Context
The FCA has published examples of good an poor practice relating to the Consumer Duty’s consumer understanding outcome.
The guidance is relevant to all regulated firms, includes extra commentary for smaller firms, and has its focus on product design, manufacture, distribution and support, as well as production of communications and customer journeys.
The Consumer Duty sets a higher standard for retail consumer protection. The FCA wants firms to help customers make effective, timely and properly informed decisions, and present information that is fair, clear, and not misleading. Customers should have the information they need, at the right time and presented in a way they can understand.
Key points to note and next actions
The guidance was formed using evidence to understand how firms are embedding the consumer understanding outcome, combining supervisory findings, form data, behavioural research, and extensive engagement with industry bodies, charities and consumer groups. The FCA also reviewed wider insights from its 2024 Financial Lives Survey, which found that 12% of adults had limited understanding of the products they held and 19% had low confidence with everyday numeracy. Three in 10 said their preferred communication channel had been withdrawn, which caused difficulty for most of them.
In September 2025, the FCA surveyed 38 firms including insurance, retail banking, payments and consumer finance providers focusing on governance, testing, MI, communication design and support for customers in vulnerable circumstances. The sample included small, medium and large firms.

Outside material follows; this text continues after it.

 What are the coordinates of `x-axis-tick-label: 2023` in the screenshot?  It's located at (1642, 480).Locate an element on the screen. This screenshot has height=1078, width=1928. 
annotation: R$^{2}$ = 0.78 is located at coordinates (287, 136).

The guidance is split across these 5 areas:
- Management information (MI) and testing.
- Innovation and communication design.
- Vulnerability and accessibility.
- Financial promotions.
- Governance and oversight.
Key findings summary
Using insight to identify where consumers struggle: Good practice involves firms analysing insights from multiple sources, including call listening, complaints, chat transcripts, website analytics, drop-off data (customers who start but do not complete a specific process) and surveys. They review this evidence regularly and prioritise meaningful improvements rather than simply making cosmetic changes.
Testing communications with real customers: Good practice involves testing both before and after changes. Firms use proportionate tools such as surveys, comprehension checks, A/B testing (before and after) and feedback from frontline interactions. They verify whether changes improve customer understanding and adapt based on the results.

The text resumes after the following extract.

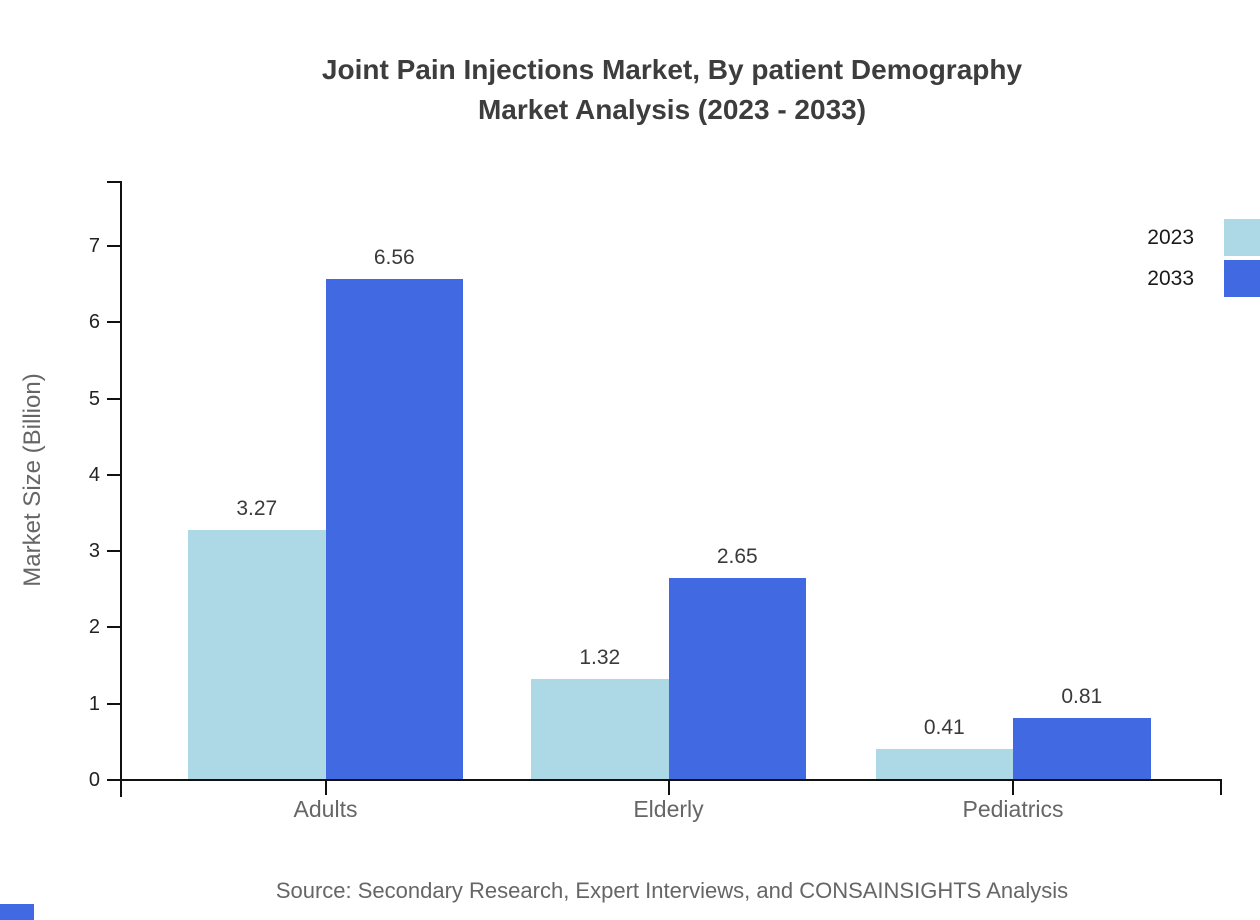 The width and height of the screenshot is (1260, 920). Describe the element at coordinates (1082, 697) in the screenshot. I see `value-label-2033-pediatrics: 0.81` at that location.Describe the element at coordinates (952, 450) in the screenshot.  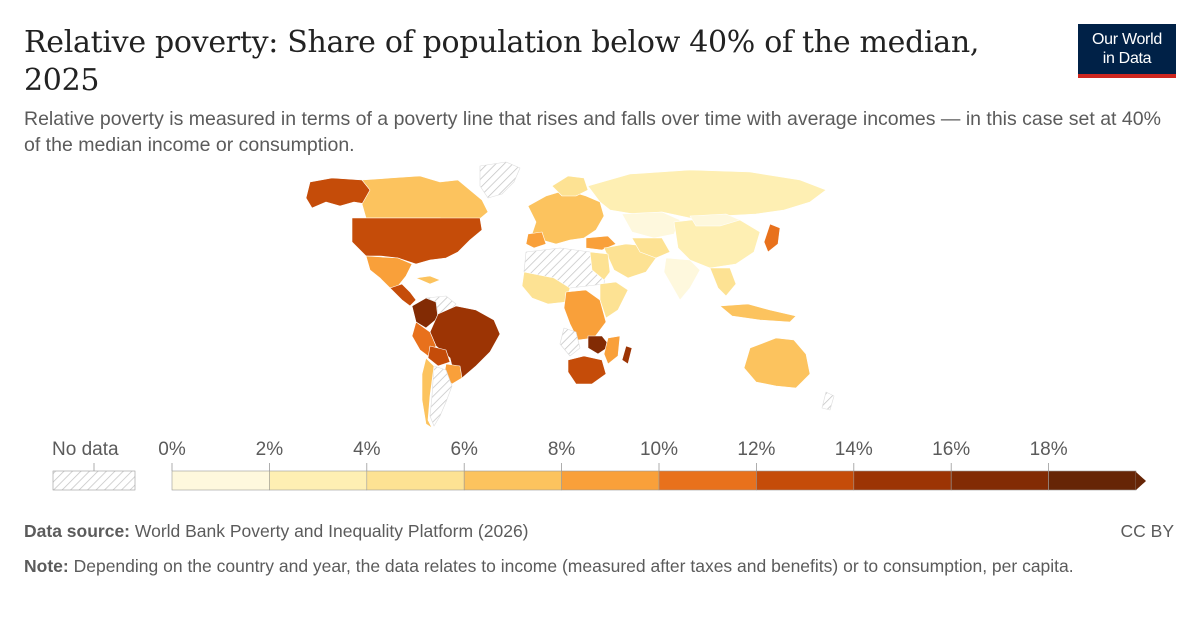
I see `legend-tick-label: 16%` at that location.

Communicating clearly, simply and accessibly: An effective approach includes plain language, clear structure, visual hierarchy and layered content. Firms place essential information upfront, highlight risks and exclusions early, and support those who need alternative or accessible formats.
Designing journeys and tools that support understanding: Well-designed customer journeys incorporate calculators, videos, walkthroughs and summaries. These tools are tested to make sure they genuinely help customers and refined based on user evidence.

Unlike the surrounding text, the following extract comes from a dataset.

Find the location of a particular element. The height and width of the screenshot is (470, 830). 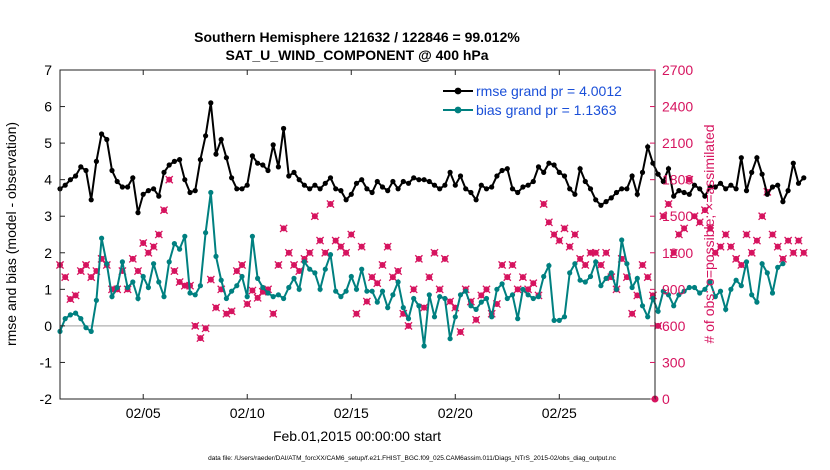

right-tick-label: 2100 is located at coordinates (678, 143).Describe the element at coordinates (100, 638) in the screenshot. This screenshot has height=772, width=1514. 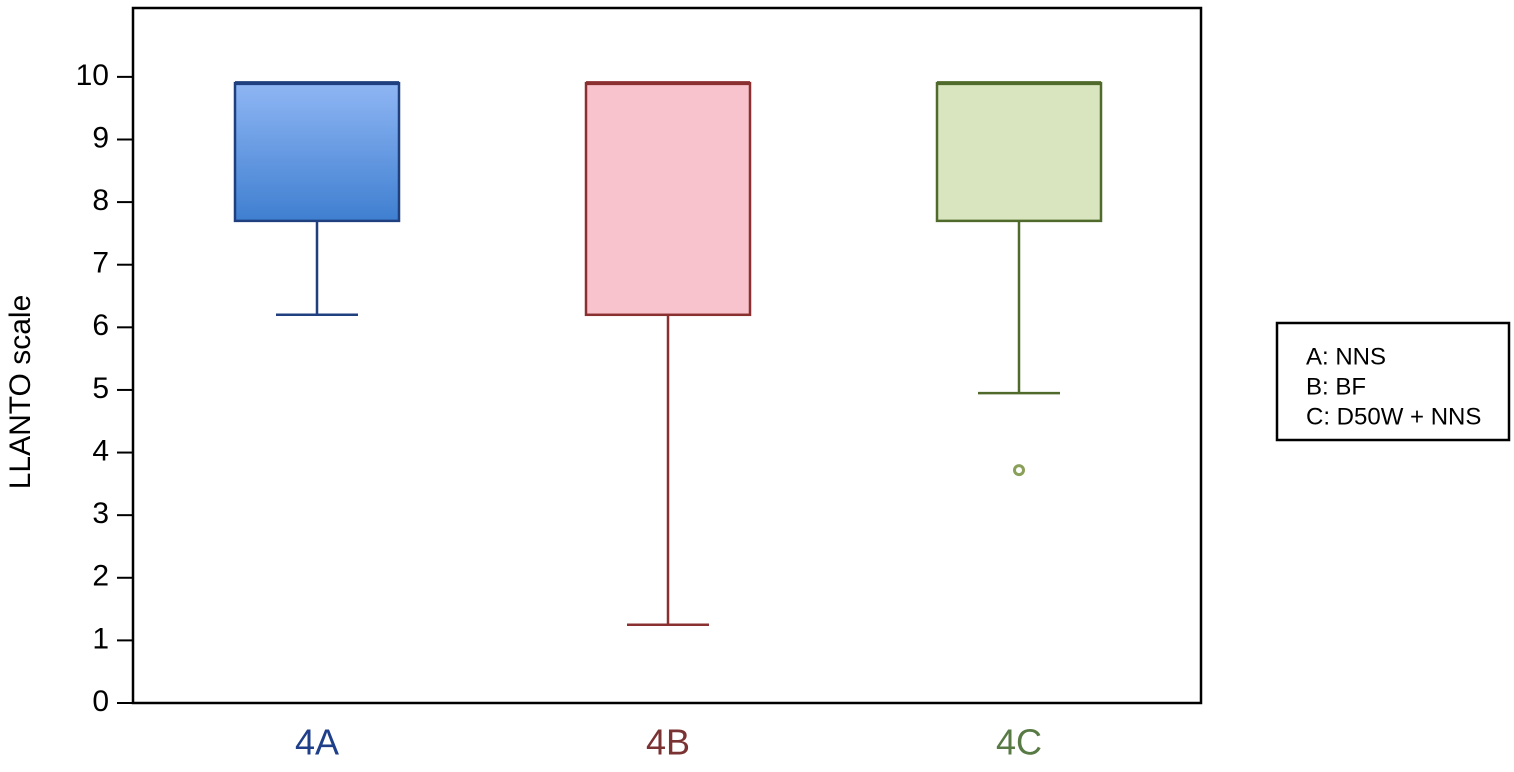
I see `y-tick-label: 1` at that location.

Supporting customers with characteristics of vulnerability: An effective approach is to identify needs early, adapt communications accordingly and embed vulnerability considerations into governance, training and testing. This includes testing with vulnerable cohorts and ensuring accessibility throughout journeys.
Clear, fair and balanced financial promotions: A good approach aligned with the Duty makes sure promotional content is balanced, accessible and easy to understand. Firms give risks equal prominence to benefits, avoid jargon and test that key messages – including eligibility criteria and limitations – are properly understood.
Governance and oversight: Good practice includes clear ownership of the consumer understanding outcome. Firms maintain defined governance, review management information (MI) regularly, track actions, and make sure decisions lead to improvements. Oversight is embedded into everyday business processes.
Firms should use this guidance to review their oversight and testing of, and processes related to the Consumer Understanding outcome.